• [TO DO]
Consider the entries given below. Count the lines that include "checkbox" and give only the count.

(Dataset entries)

----------------

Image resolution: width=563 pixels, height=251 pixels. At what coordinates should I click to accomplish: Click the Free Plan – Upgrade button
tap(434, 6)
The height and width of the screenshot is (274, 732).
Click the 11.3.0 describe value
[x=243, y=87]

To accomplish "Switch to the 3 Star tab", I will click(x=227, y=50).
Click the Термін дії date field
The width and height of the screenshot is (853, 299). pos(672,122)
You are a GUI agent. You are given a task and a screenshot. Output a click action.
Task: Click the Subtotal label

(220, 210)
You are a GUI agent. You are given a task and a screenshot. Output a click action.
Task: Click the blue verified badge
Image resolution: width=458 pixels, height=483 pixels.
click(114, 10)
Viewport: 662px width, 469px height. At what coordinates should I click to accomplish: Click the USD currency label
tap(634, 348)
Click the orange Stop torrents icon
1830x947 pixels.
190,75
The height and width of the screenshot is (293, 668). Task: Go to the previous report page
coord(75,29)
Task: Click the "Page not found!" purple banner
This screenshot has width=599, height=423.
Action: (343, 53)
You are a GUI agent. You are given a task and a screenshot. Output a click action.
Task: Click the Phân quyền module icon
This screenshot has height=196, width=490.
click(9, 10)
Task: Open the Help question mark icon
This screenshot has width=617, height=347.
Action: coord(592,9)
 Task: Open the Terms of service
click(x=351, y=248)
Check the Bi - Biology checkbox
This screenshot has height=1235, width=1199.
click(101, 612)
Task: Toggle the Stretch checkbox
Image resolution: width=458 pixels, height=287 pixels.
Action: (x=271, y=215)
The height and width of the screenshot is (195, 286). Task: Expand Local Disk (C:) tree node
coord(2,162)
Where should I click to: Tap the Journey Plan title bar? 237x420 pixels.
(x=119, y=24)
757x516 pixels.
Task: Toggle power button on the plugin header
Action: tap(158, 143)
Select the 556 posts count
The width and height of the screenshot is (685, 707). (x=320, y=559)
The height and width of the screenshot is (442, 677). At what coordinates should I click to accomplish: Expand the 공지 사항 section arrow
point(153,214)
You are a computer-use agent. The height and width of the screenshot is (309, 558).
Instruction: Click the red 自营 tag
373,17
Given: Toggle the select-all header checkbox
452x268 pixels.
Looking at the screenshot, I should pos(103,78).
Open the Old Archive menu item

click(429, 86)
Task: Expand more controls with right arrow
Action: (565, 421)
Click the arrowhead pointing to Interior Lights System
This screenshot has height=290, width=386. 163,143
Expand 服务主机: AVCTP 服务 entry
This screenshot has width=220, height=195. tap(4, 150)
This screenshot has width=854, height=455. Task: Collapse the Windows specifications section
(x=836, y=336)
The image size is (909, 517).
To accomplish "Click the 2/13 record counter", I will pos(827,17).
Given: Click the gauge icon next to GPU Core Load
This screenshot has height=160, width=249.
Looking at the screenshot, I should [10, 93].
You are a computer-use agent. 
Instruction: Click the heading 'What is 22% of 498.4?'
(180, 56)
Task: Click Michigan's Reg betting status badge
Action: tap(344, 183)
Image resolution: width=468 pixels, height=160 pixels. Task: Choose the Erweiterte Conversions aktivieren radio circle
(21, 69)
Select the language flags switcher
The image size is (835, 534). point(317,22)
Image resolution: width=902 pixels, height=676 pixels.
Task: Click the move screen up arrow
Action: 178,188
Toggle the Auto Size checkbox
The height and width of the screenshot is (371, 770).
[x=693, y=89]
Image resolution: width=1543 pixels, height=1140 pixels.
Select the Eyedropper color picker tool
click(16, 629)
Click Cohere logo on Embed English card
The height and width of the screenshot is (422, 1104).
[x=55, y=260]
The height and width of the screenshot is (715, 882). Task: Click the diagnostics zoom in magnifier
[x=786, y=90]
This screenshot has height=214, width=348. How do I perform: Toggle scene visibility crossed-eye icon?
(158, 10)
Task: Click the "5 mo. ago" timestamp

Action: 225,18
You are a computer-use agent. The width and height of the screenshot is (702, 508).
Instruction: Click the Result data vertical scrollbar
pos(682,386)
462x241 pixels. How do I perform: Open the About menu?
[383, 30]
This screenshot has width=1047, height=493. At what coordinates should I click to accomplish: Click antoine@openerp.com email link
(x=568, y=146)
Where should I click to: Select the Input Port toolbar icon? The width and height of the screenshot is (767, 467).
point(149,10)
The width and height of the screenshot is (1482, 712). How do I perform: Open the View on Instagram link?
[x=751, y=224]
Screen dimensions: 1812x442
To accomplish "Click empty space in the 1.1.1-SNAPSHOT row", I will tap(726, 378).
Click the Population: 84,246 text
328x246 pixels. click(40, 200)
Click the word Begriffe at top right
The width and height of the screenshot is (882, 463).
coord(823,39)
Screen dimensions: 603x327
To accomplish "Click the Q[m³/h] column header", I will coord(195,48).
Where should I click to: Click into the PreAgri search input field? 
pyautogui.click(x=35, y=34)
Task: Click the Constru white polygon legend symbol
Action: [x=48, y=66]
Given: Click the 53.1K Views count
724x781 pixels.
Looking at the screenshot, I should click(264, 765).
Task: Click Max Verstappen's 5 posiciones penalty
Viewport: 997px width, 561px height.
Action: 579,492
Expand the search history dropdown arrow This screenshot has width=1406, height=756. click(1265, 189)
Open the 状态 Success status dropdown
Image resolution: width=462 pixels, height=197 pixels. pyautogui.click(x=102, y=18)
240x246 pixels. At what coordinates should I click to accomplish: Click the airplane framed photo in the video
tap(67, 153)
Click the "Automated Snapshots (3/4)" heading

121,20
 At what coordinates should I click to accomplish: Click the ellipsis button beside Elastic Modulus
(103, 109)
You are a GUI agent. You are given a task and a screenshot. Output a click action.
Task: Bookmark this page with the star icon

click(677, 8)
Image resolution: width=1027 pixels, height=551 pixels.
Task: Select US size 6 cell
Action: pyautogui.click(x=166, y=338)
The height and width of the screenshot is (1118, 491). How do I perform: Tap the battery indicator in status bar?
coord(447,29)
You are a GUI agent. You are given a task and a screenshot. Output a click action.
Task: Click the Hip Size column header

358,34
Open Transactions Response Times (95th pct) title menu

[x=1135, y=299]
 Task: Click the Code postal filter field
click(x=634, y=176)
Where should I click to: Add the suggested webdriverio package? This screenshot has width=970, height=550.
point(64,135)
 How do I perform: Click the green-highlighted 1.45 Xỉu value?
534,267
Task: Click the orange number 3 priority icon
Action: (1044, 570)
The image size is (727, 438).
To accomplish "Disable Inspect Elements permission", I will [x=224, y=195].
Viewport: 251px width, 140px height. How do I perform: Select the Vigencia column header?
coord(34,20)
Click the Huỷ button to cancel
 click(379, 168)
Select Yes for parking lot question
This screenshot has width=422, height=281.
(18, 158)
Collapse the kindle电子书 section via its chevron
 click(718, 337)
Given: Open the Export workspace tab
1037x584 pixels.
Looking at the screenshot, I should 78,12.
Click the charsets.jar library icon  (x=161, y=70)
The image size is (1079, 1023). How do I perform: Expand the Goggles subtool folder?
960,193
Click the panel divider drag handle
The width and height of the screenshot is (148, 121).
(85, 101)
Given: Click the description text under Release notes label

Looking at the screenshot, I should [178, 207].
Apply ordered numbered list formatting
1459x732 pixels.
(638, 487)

----------------

• [PROBLEM SOLUTION]
4